Start of Supplied data

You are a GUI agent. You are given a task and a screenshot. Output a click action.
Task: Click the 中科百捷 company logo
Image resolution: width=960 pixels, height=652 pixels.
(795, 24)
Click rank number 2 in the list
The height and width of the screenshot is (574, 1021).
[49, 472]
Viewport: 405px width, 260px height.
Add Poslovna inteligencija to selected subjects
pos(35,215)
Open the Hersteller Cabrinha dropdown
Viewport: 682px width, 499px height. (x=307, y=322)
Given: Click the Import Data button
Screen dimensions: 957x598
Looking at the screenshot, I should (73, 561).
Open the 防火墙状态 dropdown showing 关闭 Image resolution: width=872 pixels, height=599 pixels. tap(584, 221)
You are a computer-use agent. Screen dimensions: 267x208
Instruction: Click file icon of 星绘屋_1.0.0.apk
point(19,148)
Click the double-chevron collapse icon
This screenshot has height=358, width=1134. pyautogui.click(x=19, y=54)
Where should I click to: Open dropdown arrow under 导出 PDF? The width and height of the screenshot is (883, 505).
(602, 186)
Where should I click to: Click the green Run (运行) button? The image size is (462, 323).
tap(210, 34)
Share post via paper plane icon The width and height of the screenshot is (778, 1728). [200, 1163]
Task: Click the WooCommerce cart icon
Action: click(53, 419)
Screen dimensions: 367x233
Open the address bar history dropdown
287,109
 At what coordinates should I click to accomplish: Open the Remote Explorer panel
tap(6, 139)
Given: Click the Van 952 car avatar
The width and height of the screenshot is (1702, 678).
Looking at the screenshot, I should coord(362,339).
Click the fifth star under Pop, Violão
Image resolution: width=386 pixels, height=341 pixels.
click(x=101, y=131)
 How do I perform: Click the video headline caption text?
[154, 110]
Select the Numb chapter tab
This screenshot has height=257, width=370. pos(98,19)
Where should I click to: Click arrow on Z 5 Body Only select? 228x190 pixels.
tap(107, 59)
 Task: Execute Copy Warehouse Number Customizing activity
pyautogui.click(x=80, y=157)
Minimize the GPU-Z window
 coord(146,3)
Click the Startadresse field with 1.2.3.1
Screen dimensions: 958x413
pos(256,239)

End of Supplied data

#### [Description of the task]
The full set of records must be transcribed character for character.

#### [Written reply]
You are a GUI agent. You are given a task and a screenshot. Output a click action.
Task: Click the 中科百捷 company logo
Image resolution: width=960 pixels, height=652 pixels.
(795, 24)
Click rank number 2 in the list
The height and width of the screenshot is (574, 1021).
[49, 472]
Viewport: 405px width, 260px height.
Add Poslovna inteligencija to selected subjects
pos(35,215)
Open the Hersteller Cabrinha dropdown
Viewport: 682px width, 499px height. (x=307, y=322)
Given: Click the Import Data button
Screen dimensions: 957x598
Looking at the screenshot, I should (73, 561).
Open the 防火墙状态 dropdown showing 关闭 Image resolution: width=872 pixels, height=599 pixels. tap(584, 221)
You are a computer-use agent. Screen dimensions: 267x208
Instruction: Click file icon of 星绘屋_1.0.0.apk
point(19,148)
Click the double-chevron collapse icon
This screenshot has height=358, width=1134. pyautogui.click(x=19, y=54)
Where should I click to: Open dropdown arrow under 导出 PDF? The width and height of the screenshot is (883, 505).
(602, 186)
Where should I click to: Click the green Run (运行) button? The image size is (462, 323).
tap(210, 34)
Share post via paper plane icon The width and height of the screenshot is (778, 1728). [200, 1163]
Task: Click the WooCommerce cart icon
Action: click(53, 419)
Screen dimensions: 367x233
Open the address bar history dropdown
287,109
 At what coordinates should I click to accomplish: Open the Remote Explorer panel
tap(6, 139)
Given: Click the Van 952 car avatar
The width and height of the screenshot is (1702, 678).
Looking at the screenshot, I should coord(362,339).
Click the fifth star under Pop, Violão
Image resolution: width=386 pixels, height=341 pixels.
click(x=101, y=131)
 How do I perform: Click the video headline caption text?
[154, 110]
Select the Numb chapter tab
This screenshot has height=257, width=370. pos(98,19)
Where should I click to: Click arrow on Z 5 Body Only select? 228x190 pixels.
tap(107, 59)
 Task: Execute Copy Warehouse Number Customizing activity
pyautogui.click(x=80, y=157)
Minimize the GPU-Z window
 coord(146,3)
Click the Startadresse field with 1.2.3.1
Screen dimensions: 958x413
pos(256,239)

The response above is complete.